Fibrous dysplasia of bone or Jaffe Lischtenstein's disease is a genetic, non-inheritable disease of bone development, characterized by bone pain, deformities and fracture, mainly observed in young adults. The frequency is equal between sexes. Mutations in the gene coding the Gs alpha, GNAS complex, results in osteoblastic differentiation defects, and bone resorption. The disease can have a monostotic or polyostotic form, or be associated with cafe-au-lait skin spots and precocious puberty (McCune-Albright syndrome). The normal bone and bone marrow is replaced with abnormal benign intramedullary fibro-osseous tissue, and can involve any bone in the body.
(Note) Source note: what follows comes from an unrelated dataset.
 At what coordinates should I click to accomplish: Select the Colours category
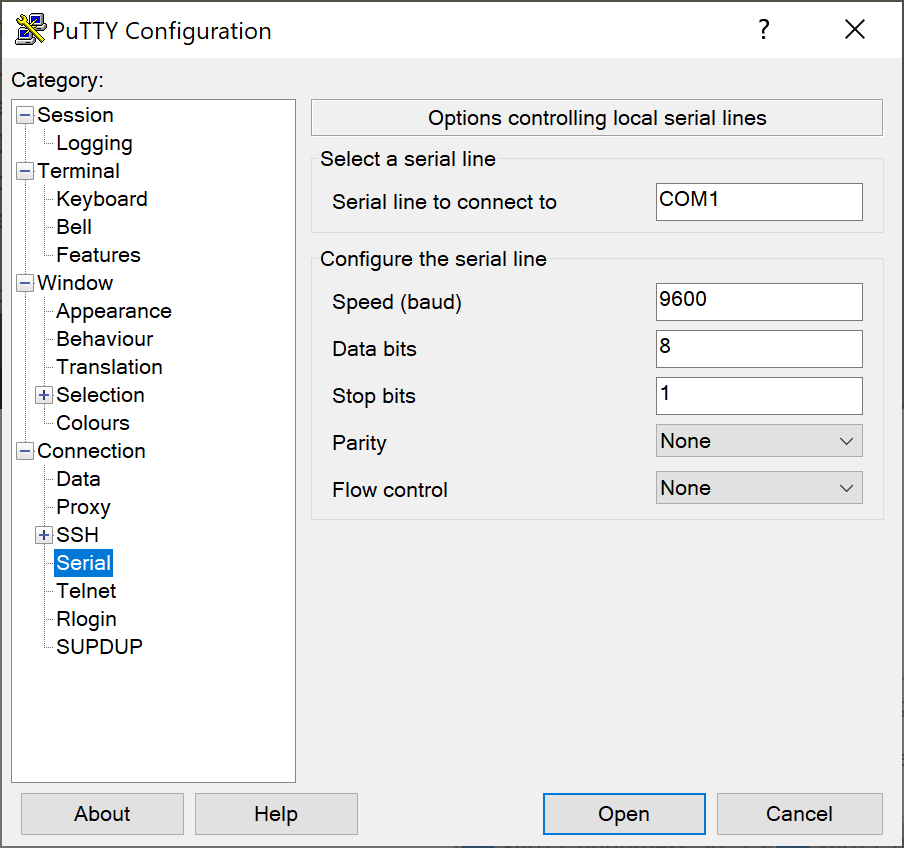tap(92, 423)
The vertebral involvement is rare. Radiological and pathological findings can be diagnostic. Biphosphonates and calcium, vitamin D and phosphorus supplements have been used in fibrous dysplasia treatment. Osteosarcoma is a rare, but serious malignant complication. We report the case of a 68 year old woman with a history of hypofisectomy, with a progressive low back pain, without systemic or neurological symptons. The bone scan, the radiographs and the computed tomography findings revealed polyostotic fibrous dysplasia, with vertebral and mandibular involvement. In this paper we compared fibrous dysplasia of bone with Paget bone disease.